• Task directions
Look through the entries below for the string "indicator", and copy each line where it is found.
── Exercise data
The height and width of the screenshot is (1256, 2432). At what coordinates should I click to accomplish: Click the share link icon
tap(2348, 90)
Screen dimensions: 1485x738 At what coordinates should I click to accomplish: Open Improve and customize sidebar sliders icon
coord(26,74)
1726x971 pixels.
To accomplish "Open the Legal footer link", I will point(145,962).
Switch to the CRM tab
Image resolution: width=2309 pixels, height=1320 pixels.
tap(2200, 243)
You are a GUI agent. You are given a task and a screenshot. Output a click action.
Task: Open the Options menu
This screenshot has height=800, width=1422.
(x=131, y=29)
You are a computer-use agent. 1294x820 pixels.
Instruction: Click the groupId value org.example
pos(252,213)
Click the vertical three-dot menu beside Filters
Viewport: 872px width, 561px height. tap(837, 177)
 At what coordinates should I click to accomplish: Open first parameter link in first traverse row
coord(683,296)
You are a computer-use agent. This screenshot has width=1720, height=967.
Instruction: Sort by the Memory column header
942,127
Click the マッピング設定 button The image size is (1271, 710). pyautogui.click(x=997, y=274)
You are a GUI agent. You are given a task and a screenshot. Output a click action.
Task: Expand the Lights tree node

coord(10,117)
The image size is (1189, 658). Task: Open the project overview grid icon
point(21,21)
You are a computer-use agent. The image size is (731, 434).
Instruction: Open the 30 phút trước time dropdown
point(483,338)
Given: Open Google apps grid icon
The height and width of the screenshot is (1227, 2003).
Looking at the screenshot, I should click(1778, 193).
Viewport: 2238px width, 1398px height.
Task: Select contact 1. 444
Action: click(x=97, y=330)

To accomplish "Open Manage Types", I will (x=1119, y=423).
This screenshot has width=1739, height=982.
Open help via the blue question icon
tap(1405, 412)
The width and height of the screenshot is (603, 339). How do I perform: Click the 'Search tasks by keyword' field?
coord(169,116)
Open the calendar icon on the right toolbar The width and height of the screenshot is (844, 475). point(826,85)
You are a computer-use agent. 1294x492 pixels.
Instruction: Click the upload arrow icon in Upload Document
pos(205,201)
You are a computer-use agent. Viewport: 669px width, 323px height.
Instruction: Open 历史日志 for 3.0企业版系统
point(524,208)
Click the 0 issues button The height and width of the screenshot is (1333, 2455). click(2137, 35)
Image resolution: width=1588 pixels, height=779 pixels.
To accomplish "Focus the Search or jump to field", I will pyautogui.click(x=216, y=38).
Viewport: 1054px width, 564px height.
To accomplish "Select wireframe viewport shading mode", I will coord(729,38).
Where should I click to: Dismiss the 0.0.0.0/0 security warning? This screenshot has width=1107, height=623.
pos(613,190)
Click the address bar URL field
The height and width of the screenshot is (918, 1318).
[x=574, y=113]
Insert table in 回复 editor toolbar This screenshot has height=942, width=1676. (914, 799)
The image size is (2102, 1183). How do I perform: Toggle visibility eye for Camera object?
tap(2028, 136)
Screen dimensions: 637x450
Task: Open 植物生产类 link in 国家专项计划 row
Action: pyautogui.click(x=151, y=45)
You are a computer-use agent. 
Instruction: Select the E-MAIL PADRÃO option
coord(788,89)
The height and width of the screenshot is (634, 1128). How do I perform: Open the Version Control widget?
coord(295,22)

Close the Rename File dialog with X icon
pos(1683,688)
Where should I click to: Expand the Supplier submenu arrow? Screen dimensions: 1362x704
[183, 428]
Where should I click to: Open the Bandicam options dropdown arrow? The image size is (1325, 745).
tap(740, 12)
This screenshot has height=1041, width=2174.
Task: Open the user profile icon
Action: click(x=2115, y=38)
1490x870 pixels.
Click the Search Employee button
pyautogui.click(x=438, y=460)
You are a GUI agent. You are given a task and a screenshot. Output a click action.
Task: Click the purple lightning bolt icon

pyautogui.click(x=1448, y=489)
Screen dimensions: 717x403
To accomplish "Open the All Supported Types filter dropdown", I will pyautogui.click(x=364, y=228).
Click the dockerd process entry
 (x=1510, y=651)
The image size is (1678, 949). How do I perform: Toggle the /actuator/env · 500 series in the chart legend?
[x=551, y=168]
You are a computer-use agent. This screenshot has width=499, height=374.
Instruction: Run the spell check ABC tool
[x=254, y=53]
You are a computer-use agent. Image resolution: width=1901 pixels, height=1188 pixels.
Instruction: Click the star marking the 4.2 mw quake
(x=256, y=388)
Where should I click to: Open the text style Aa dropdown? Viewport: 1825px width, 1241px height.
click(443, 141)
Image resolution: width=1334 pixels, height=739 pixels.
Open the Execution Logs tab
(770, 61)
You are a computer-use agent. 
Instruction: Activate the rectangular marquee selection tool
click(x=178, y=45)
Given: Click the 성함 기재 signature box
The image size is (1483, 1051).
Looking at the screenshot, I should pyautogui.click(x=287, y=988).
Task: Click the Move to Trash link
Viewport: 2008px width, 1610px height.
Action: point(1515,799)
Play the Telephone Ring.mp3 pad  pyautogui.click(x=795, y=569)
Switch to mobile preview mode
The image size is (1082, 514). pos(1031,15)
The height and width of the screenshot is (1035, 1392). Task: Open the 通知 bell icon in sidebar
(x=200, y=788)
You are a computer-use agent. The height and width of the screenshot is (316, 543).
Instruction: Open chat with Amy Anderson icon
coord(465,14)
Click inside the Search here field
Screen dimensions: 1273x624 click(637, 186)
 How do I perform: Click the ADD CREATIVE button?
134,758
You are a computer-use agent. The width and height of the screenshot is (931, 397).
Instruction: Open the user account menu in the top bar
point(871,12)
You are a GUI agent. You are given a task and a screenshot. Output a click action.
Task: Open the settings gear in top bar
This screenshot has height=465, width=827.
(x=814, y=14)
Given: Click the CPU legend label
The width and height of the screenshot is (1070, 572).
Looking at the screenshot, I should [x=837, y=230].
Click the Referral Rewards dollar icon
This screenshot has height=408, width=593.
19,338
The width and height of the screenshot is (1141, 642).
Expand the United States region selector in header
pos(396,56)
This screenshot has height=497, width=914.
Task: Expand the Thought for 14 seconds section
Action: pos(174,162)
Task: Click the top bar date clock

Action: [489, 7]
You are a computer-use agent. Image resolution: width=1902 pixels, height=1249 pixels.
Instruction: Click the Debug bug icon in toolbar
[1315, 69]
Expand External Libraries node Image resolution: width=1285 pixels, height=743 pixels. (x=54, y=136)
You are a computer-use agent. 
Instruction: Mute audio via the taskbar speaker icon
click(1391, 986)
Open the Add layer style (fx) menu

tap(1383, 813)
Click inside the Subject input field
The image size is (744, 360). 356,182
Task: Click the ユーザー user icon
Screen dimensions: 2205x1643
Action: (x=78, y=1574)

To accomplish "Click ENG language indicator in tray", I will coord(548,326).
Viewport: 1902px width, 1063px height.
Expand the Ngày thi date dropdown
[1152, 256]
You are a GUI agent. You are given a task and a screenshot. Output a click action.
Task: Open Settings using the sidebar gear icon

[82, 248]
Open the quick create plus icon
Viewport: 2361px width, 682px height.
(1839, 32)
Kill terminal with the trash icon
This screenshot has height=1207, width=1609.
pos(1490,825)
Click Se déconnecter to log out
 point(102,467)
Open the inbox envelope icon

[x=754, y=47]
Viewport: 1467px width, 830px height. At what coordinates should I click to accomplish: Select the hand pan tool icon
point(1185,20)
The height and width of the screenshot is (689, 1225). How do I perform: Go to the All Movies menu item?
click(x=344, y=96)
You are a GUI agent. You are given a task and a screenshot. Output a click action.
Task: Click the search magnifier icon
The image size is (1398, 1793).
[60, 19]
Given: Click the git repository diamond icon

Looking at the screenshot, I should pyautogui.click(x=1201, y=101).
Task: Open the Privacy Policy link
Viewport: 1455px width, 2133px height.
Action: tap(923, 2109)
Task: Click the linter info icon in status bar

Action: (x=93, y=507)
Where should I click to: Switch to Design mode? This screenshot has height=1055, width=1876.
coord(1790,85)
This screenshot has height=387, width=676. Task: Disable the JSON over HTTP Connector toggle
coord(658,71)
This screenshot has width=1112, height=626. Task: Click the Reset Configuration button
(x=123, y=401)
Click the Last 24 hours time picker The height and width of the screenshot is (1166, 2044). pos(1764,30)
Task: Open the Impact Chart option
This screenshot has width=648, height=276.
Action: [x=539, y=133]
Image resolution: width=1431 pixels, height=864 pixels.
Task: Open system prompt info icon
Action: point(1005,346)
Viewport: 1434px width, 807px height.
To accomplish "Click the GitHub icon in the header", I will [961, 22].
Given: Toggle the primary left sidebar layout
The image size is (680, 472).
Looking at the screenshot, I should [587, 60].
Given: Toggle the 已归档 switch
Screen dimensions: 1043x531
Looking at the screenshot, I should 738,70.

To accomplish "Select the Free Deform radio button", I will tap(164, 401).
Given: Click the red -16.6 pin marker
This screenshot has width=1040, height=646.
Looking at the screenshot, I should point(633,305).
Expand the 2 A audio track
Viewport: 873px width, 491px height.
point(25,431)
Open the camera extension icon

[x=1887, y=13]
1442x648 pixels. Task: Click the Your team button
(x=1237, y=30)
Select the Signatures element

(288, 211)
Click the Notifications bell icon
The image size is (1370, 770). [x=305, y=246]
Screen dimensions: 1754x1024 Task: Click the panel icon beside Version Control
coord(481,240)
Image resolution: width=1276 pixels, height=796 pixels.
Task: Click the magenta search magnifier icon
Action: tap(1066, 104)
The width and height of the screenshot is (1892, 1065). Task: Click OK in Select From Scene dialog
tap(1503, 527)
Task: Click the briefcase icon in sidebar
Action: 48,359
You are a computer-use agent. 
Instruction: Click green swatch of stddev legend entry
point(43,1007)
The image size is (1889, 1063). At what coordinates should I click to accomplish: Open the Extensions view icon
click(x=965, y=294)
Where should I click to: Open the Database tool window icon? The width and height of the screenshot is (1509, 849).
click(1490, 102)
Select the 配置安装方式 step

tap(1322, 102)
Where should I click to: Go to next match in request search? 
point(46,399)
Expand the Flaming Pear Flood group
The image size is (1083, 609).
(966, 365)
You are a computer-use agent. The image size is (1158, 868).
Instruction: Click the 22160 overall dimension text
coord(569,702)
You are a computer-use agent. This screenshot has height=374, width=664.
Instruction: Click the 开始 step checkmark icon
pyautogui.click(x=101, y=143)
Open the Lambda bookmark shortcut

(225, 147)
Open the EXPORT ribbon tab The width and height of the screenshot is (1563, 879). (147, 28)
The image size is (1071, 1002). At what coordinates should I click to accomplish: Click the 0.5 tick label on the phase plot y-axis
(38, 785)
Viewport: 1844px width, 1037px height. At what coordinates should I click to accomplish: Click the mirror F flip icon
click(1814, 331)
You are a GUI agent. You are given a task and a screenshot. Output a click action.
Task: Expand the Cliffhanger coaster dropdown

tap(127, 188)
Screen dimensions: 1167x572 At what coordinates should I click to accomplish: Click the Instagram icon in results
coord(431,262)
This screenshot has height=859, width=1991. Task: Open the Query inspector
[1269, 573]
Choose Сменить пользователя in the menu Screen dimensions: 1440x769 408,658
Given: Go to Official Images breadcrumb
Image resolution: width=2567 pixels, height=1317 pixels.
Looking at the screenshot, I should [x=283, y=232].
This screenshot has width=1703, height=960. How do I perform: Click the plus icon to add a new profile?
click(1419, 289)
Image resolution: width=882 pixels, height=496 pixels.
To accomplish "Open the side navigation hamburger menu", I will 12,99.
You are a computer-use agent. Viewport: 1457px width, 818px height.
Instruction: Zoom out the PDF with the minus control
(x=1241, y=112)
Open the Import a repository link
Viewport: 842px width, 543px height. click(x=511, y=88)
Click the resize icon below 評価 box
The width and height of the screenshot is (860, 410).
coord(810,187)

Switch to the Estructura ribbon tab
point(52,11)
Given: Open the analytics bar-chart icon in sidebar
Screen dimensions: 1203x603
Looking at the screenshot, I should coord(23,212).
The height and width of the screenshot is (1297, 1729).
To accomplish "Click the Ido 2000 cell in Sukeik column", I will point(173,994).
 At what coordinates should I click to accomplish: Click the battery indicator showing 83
────
• Output for this exercise
To accomplish "Click ENG language indicator in tray", I will coord(548,326).
 At what coordinates should I click to accomplish: Click the battery indicator showing 83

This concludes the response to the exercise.